Oracle will buy electronic medical records company Cerner in an all-cash deal for $95 per share, or approximately $28.3 billion in equity value.

The deal is expected to close in calendar year 2022 and could help Oracle boost its presence in health care by bringing troves of health data to its cloud services.

Oracle shares landed in the red 5% on Monday after both companies revealed the news.

Oracle said the acquisition will be immediately accretive to the company’s earnings on a non-GAAP basis in the first full fiscal year after closing. It expects Cerner to be “a huge additional revenue growth engine for years to come,” it added.

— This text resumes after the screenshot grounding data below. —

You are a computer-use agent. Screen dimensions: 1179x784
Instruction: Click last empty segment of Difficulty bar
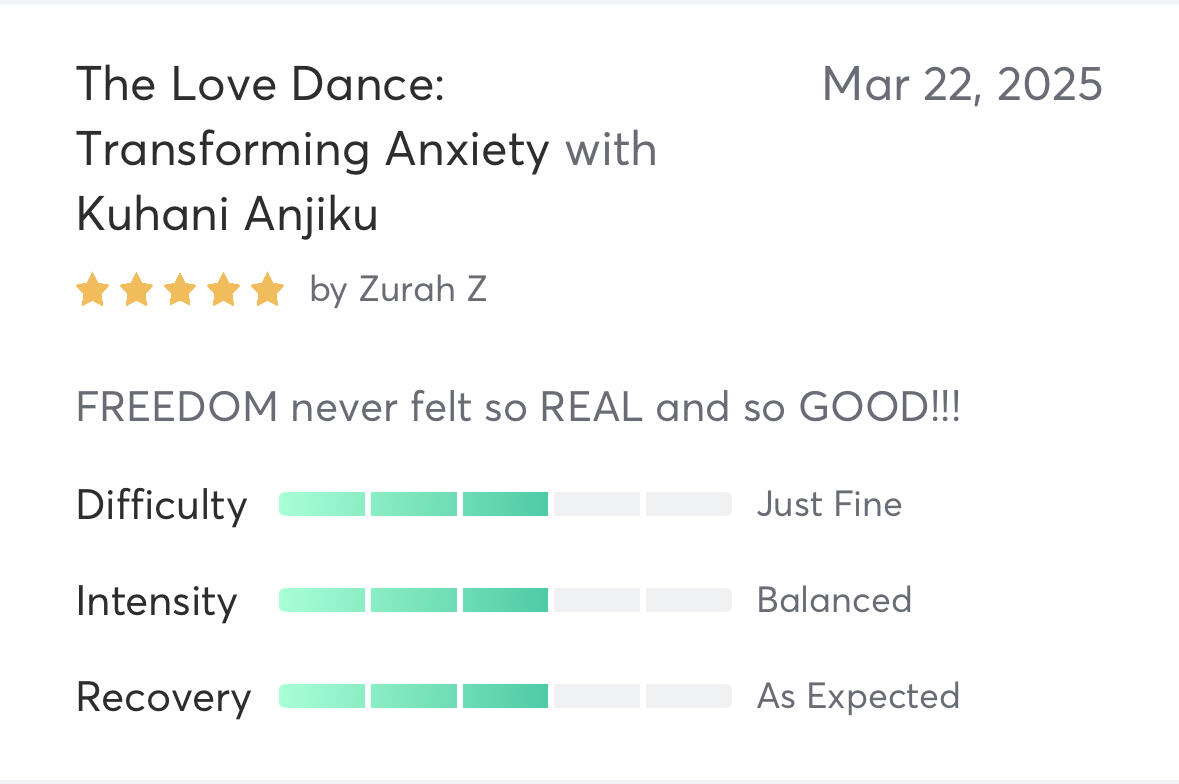pyautogui.click(x=688, y=504)
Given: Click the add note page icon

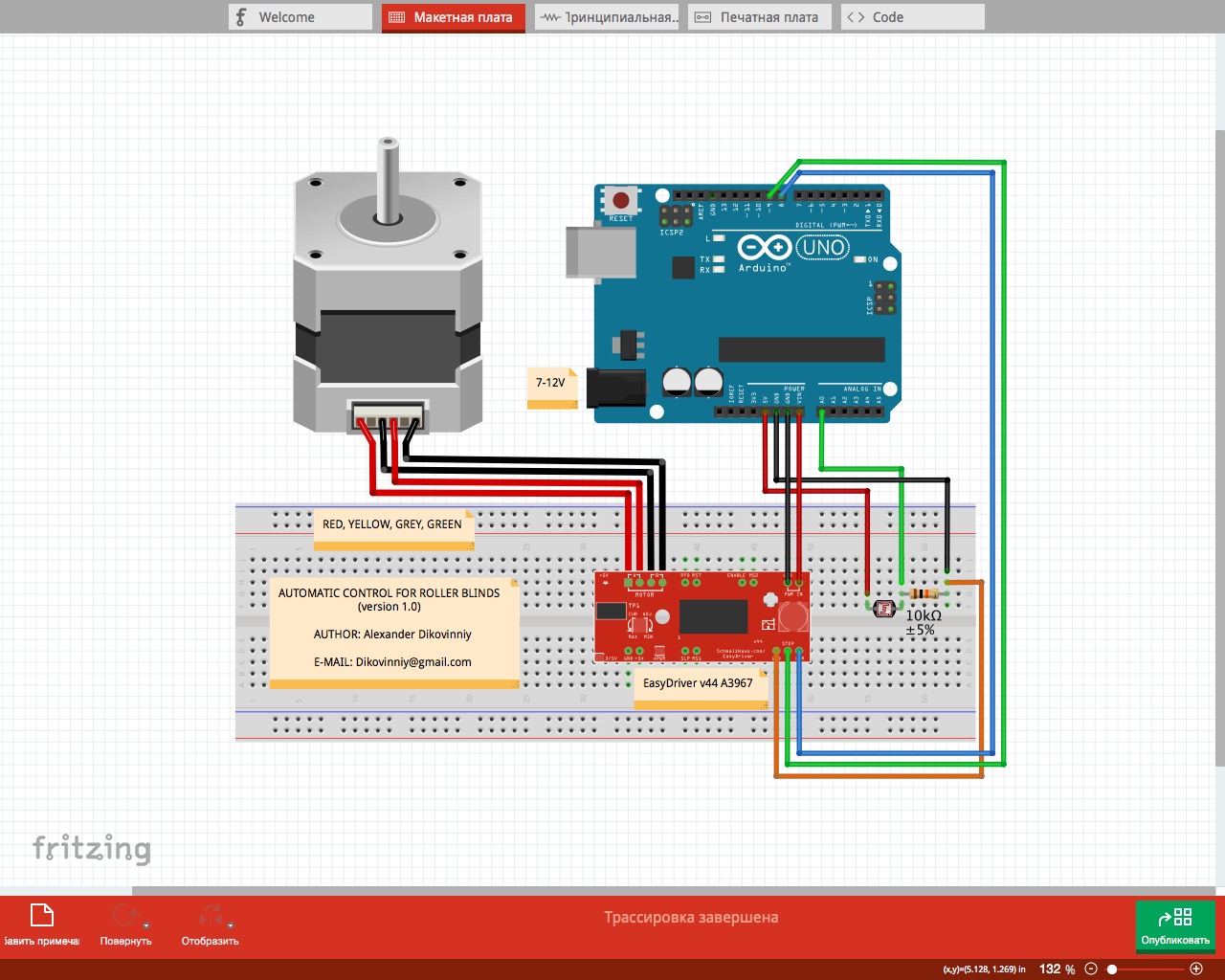Looking at the screenshot, I should pyautogui.click(x=42, y=916).
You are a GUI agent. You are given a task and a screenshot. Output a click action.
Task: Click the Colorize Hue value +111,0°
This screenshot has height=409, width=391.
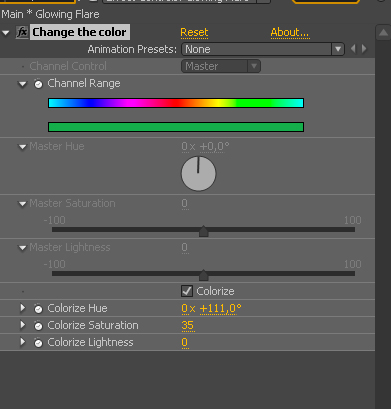click(220, 309)
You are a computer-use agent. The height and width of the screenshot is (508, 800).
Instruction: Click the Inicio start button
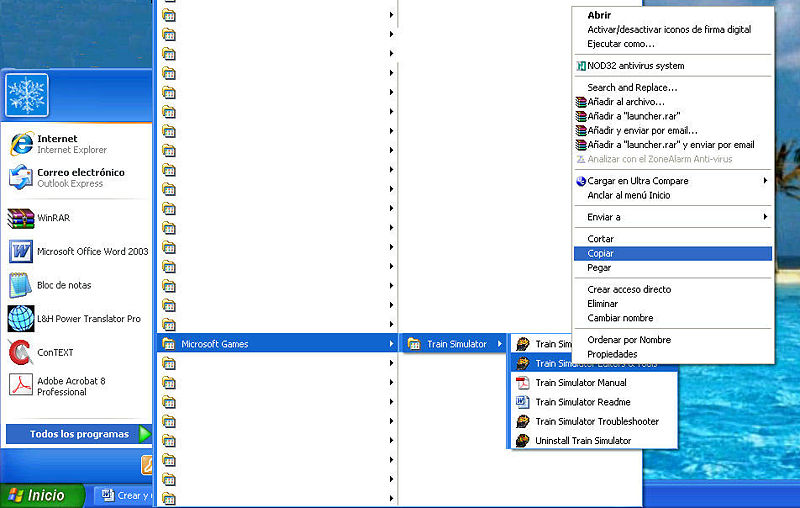(x=40, y=495)
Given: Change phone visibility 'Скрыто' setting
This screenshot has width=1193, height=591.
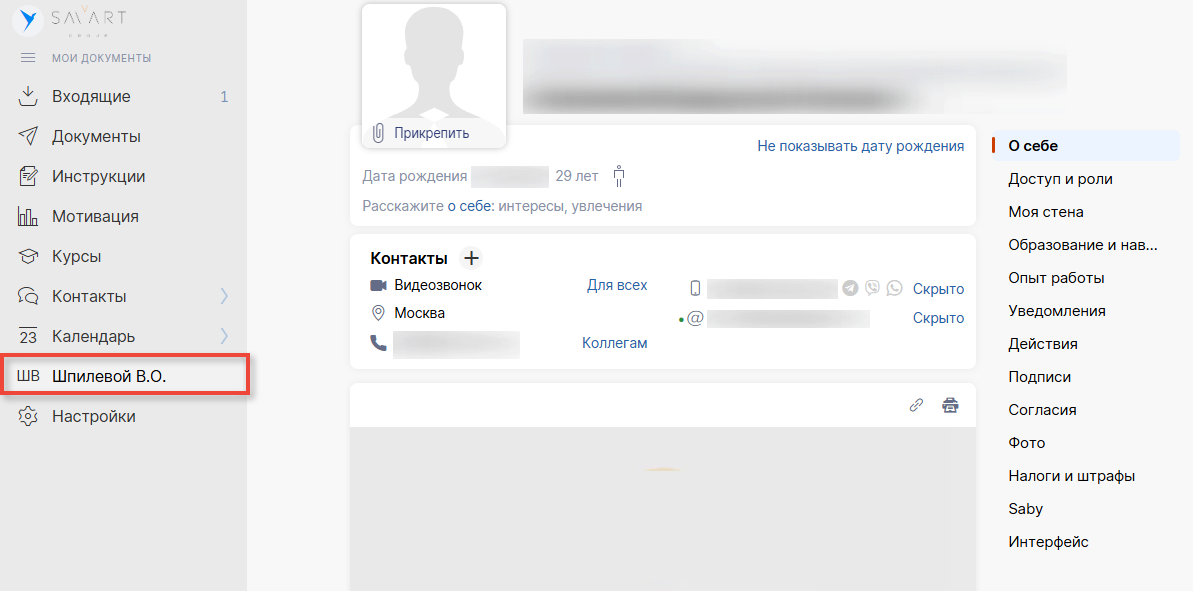Looking at the screenshot, I should click(938, 289).
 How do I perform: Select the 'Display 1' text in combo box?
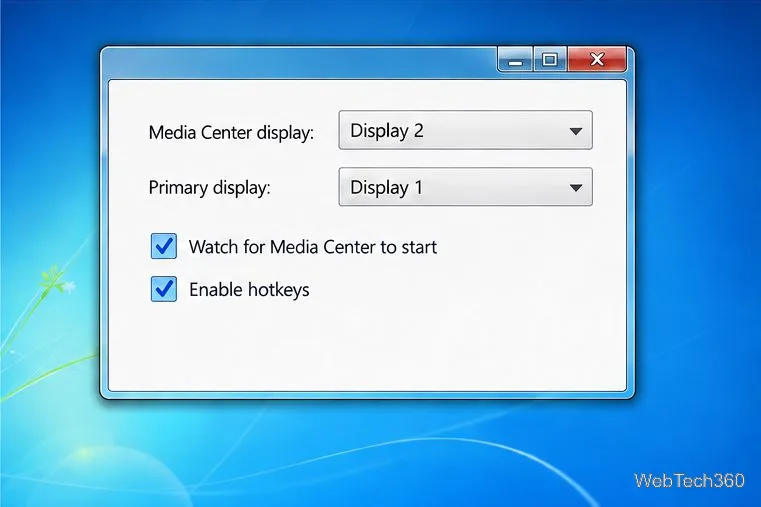[x=386, y=187]
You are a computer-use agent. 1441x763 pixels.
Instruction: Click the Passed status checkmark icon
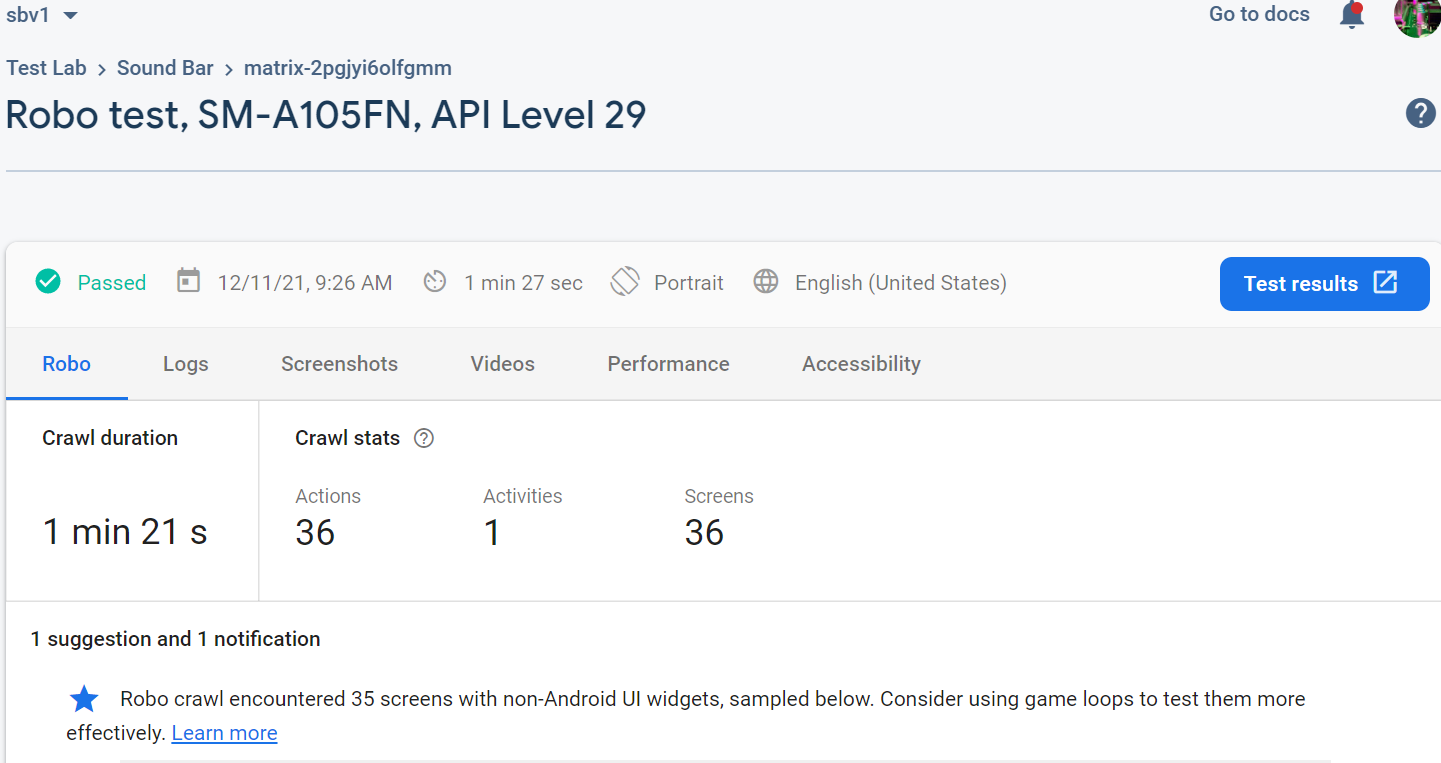[47, 282]
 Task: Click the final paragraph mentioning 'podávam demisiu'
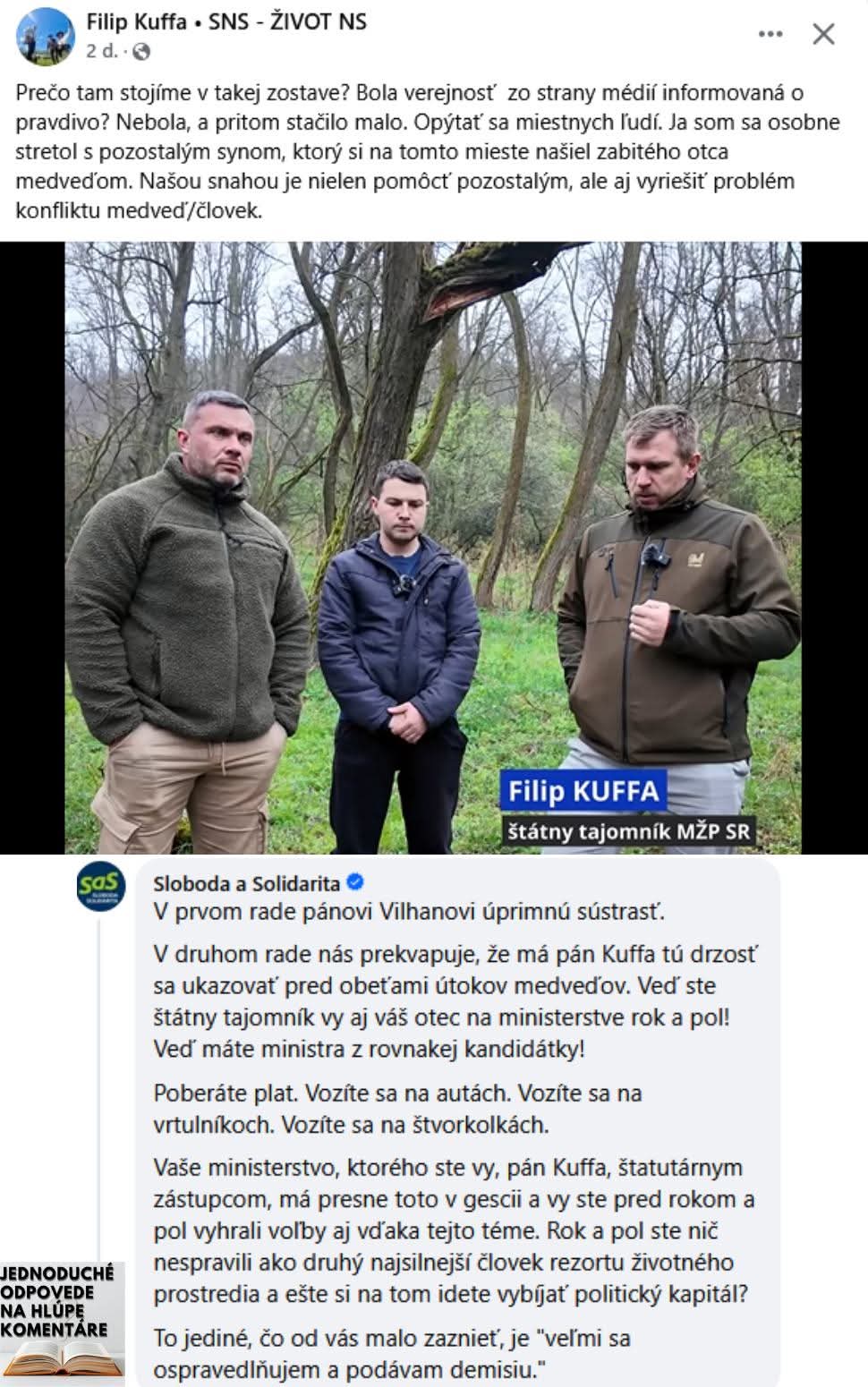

The two companies say they see big opportunities to expand cloud, AI and machine learning applications for Cerner’s healthcare clients. Oracle says its goal is to deliver “zero unplanned downtime in the medical environment.”

“Oracle’s Autonomous Database, low-code development tools, and Voice Digital Assistant user interface [enable] us to rapidly modernize Cerner’s systems and move them to our Gen2 Cloud,” remarked Mike Sicilia, executive VP of vertical industries at Oracle.

“This can be done very quickly, because Cerner’s largest business and most important clinical system already runs on the Oracle Database. No change required there. What will change is the user interface. We will make Cerner’s systems much easier to learn and use by making Oracle’s hands-free Voice Digital Assistant the primary interface to Cerner’s clinical systems.”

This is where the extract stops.